Resources on Dask: A parallel computing library for scientific computing

Dask documentation

Dask tutorial

One of the most recent video’s on Dask

Overview (from the documentation)

Dask use cases can be roughly divided in the following two categories:

  1. Large NumPy/Pandas/Lists with dask.array, dask.dataframe, dask.bag to analyze large datasets with familiar techniques. This is similar to Databases, Spark, or big array libraries.
  2. Custom task scheduling. You submit a graph of functions that depend on each other for custom workloads. This is similar to Luigi, Airflow, Celery, or Makefiles.
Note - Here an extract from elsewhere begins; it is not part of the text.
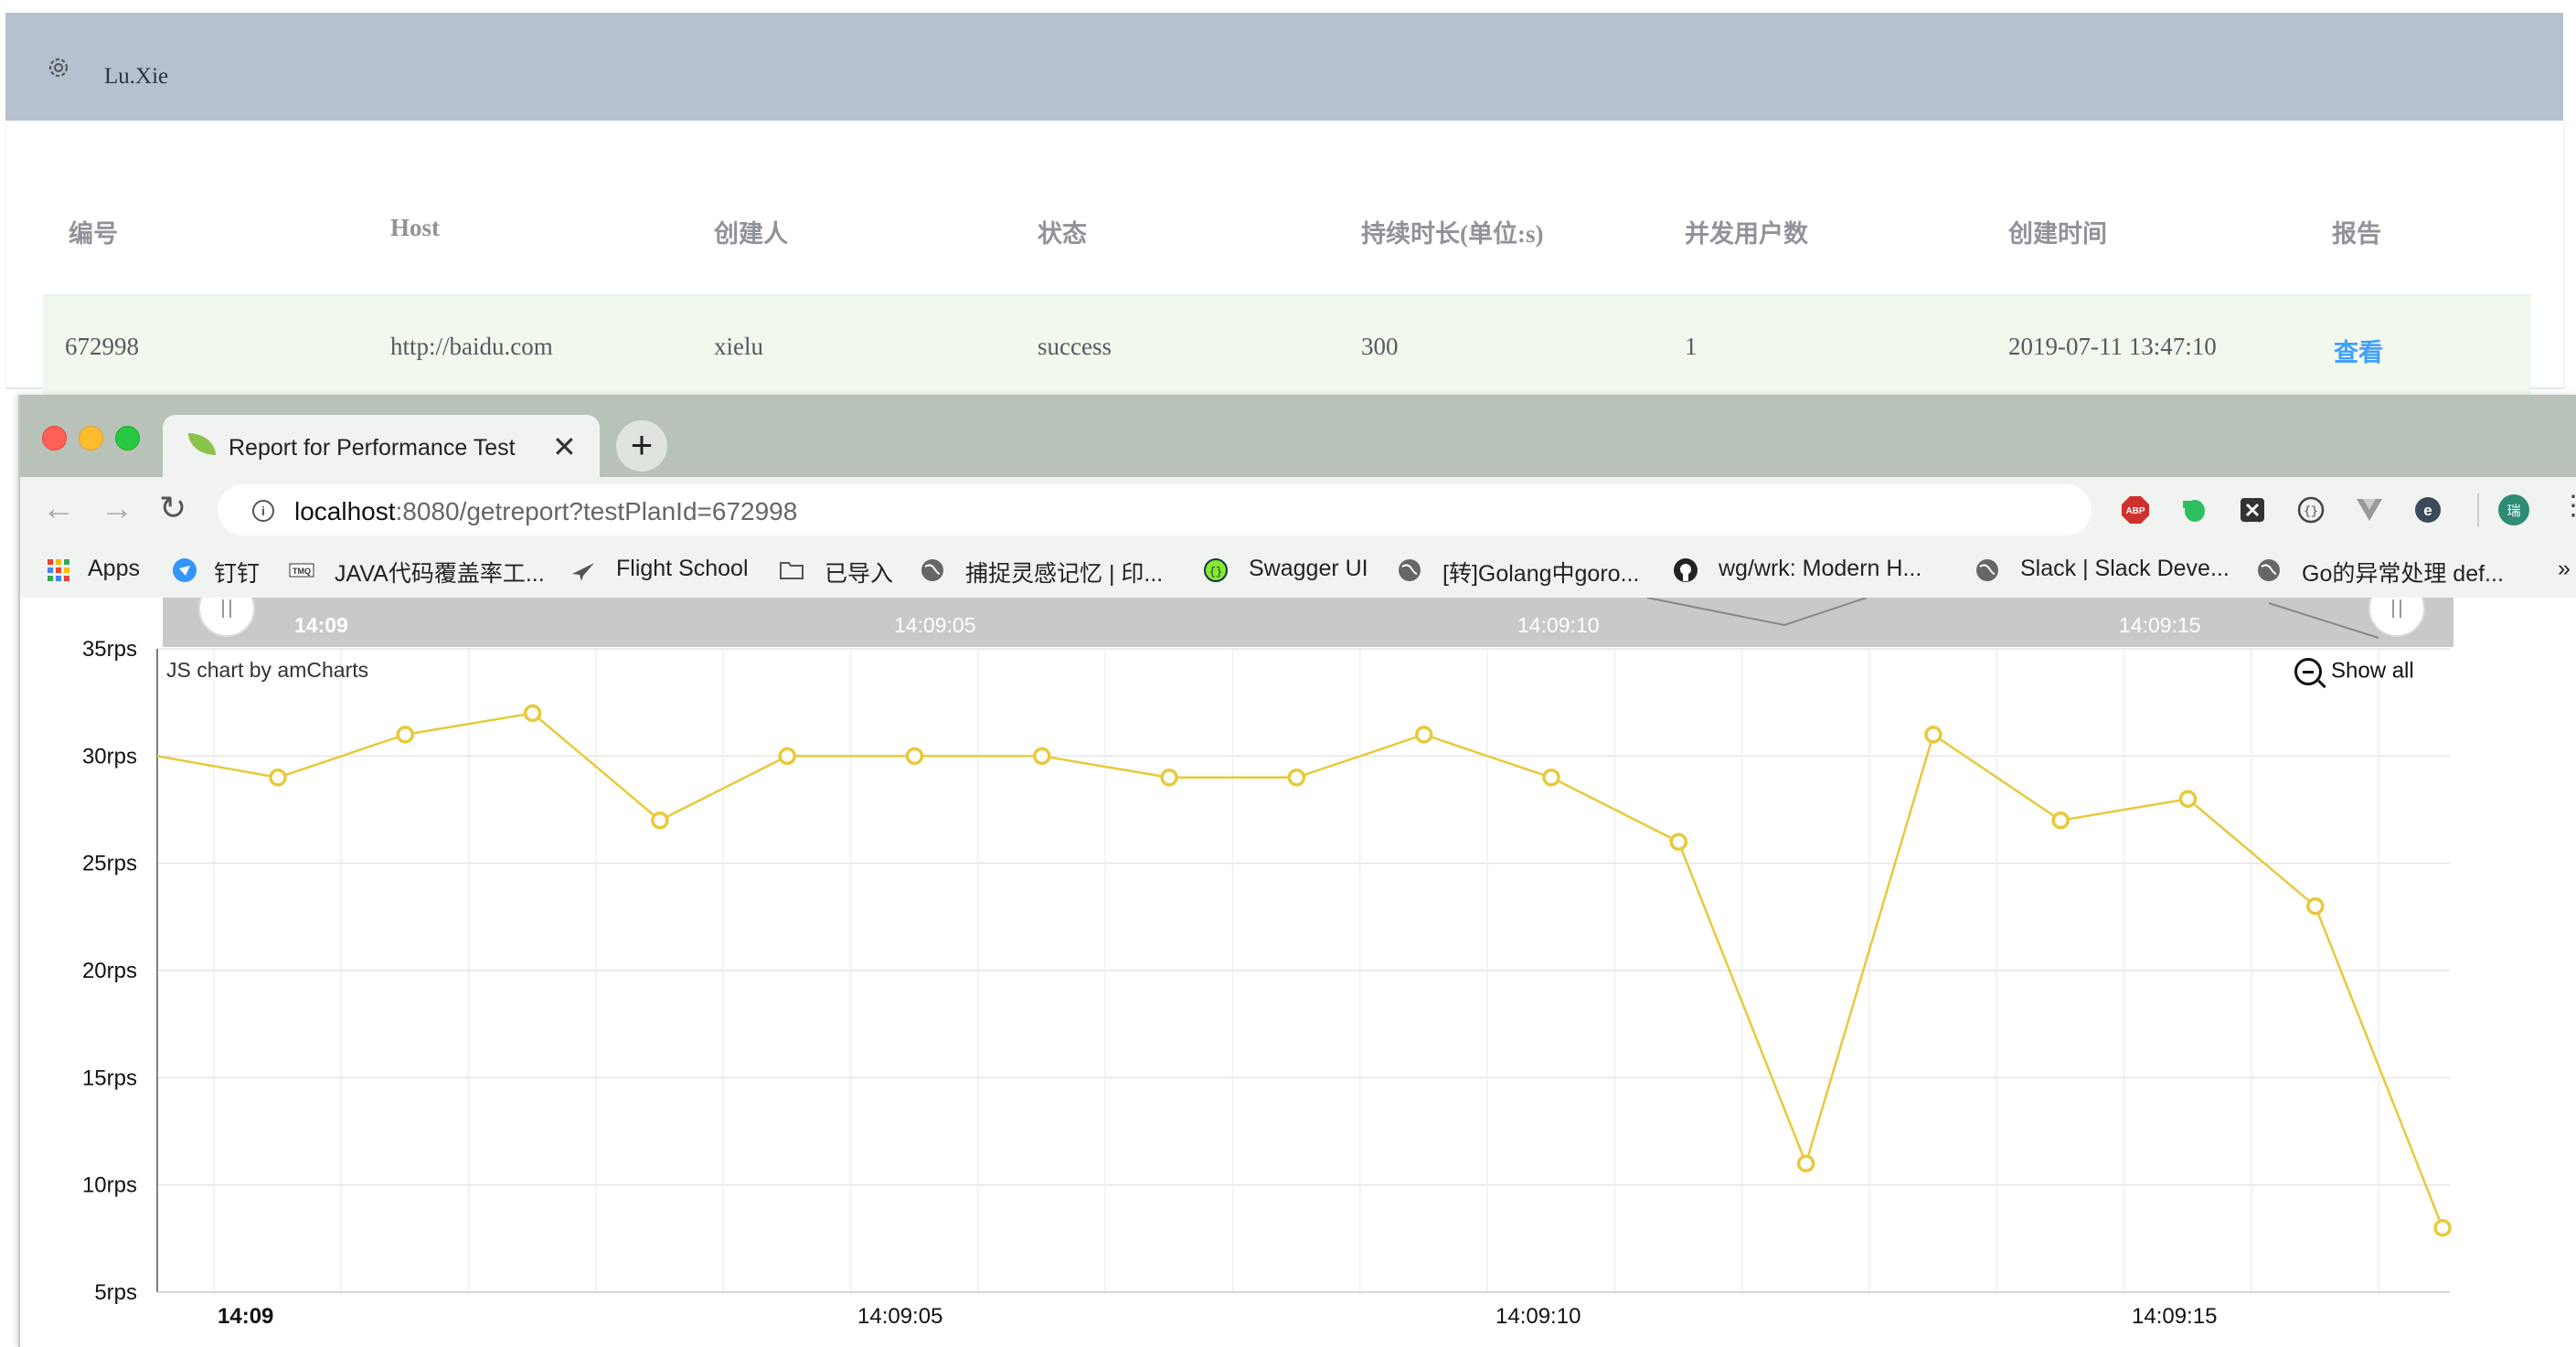  I want to click on vue-devtools-icon, so click(2370, 510).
Most people today approach Dask assuming it is a framework like Spark, designed for the first use case around large collections of uniformly shaped data. However, many of the more productive and novel use cases fall into the second category, using Dask to parallelize custom workflows.

Dask compute environments can be divided into the following two categories:

  1. Single machine parallelism with threads or processes: The Dask single-machine scheduler leverages the full CPU power of a laptop or a large workstation and changes the space limitation from “fits in memory” to “fits on disk”. This scheduler is simple to use and doesn’t have the computational or conceptual overhead of most “big data” systems.
  2. Distributed cluster parallelism on multiple nodes: The Dask distributed scheduler coordinates the actions of multiple machines on a cluster. It scales anywhere from a single machine to a thousand machines, but not significantly beyond.

The single machine scheduler is useful to more individuals (more people have personal laptops than have access to clusters) and probably accounts for 80+% of the use of Dask today. The distributed machine scheduler is useful to larger organizations like universities, research labs, or private companies.